The study set out to understand how a specific part of the brain, the nucleus accumbens, is affected during depression. The nucleus accumbens is important for motivation, response to rewarding experiences and social interactions – all of which are affected by depression.
The nucleus accumbens (represented in blue) is a part of the brain that controls motivation. Researchers from UC Davis compared samples of the nucleus accumbens in mice and humans to find clues to how this part of the brain is affected by stress and depression in males and females.

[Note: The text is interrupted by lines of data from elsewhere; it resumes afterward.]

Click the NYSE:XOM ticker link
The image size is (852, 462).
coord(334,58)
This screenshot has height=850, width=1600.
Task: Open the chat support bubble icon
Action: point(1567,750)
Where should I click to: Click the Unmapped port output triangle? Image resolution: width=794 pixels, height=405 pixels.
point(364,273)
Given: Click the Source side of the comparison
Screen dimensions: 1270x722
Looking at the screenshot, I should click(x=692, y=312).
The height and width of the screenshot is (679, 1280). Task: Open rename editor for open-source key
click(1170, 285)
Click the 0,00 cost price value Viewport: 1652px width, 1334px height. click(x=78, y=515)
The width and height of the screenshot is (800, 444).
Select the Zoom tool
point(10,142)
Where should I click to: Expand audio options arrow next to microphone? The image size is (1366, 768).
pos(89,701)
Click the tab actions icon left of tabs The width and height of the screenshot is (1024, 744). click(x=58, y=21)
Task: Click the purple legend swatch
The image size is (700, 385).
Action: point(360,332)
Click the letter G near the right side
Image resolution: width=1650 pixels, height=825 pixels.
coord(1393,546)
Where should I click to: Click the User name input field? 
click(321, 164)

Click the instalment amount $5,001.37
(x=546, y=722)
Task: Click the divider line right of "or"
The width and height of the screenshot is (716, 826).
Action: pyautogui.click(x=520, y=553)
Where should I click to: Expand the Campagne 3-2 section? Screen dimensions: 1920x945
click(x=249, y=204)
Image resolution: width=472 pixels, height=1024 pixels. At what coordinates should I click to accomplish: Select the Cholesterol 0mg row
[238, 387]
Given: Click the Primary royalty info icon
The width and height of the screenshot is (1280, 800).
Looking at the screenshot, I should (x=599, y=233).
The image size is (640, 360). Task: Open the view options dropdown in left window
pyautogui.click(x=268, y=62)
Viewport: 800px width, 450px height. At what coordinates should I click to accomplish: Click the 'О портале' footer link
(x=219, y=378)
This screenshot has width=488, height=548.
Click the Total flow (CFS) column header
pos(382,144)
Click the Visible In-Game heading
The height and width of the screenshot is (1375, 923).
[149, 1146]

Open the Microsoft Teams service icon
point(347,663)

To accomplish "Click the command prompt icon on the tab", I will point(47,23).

Previous analyses within the nucleus accumbens showed that different genes were turned on or off in women, but not in men diagnosed with depression. These changes could have caused symptoms of depression, or alternatively, the experience of being depressed could have changed the brain. To differentiate between these possibilities, the researchers studied mice that had experienced negative social interactions, which induce stronger depression-related behavior in females than males.
“These high-throughput analyses are very informative for understanding long-lasting effects of stress on the brain. In our rodent model, negative social interactions changed gene expression patterns in female mice that mirrored patterns observed in women with depression,” said study leader Alexia Williams, a doctoral researcher. “This is exciting because women are understudied in this field, and this finding allowed me to focus my attention on the relevance of these data for women’s health.”
After identifying similar molecular changes in the brains of mice and humans, researchers chose one gene, regulator of g protein signaling-2, or Rgs2, to manipulate. This gene controls the expression of a protein that regulates neurotransmitter receptors that are targeted by antidepressant medications such as Prozac and Zoloft. “In humans, less stable versions of the Rgs2 protein are associated with increased risk of depression, so we were curious to see whether increasing Rgs2 in the nucleus accumbens could reduce depression-related behaviorus,” said Professor Brian Trainor, senior author on the study.
When the researchers experimentally increased Rgs2 protein in the nucleus accumbens of the mice, they effectively reversed the effects of stress on these female mice, noting that social approach and preferences for preferred foods increased to levels observed in females that did not experience any stress.
“These results highlight a molecular mechanism contributing to the lack of motivation often observed in depressed patients. Reduced function of proteins like Rgs2 may contribute to symptoms that are difficult to treat in those struggling with mental illnesses,” Williams said.
Findings from basic science studies such as this one may guide the development of pharmacotherapies to effectively treat individuals suffering from depression, the researchers said.
“Our hope is that by doing studies such as these, which focus on elucidating mechanisms of specific symptoms of complex mental illnesses, we will bring science one step closer to developing new treatments for those in need,” said Williams.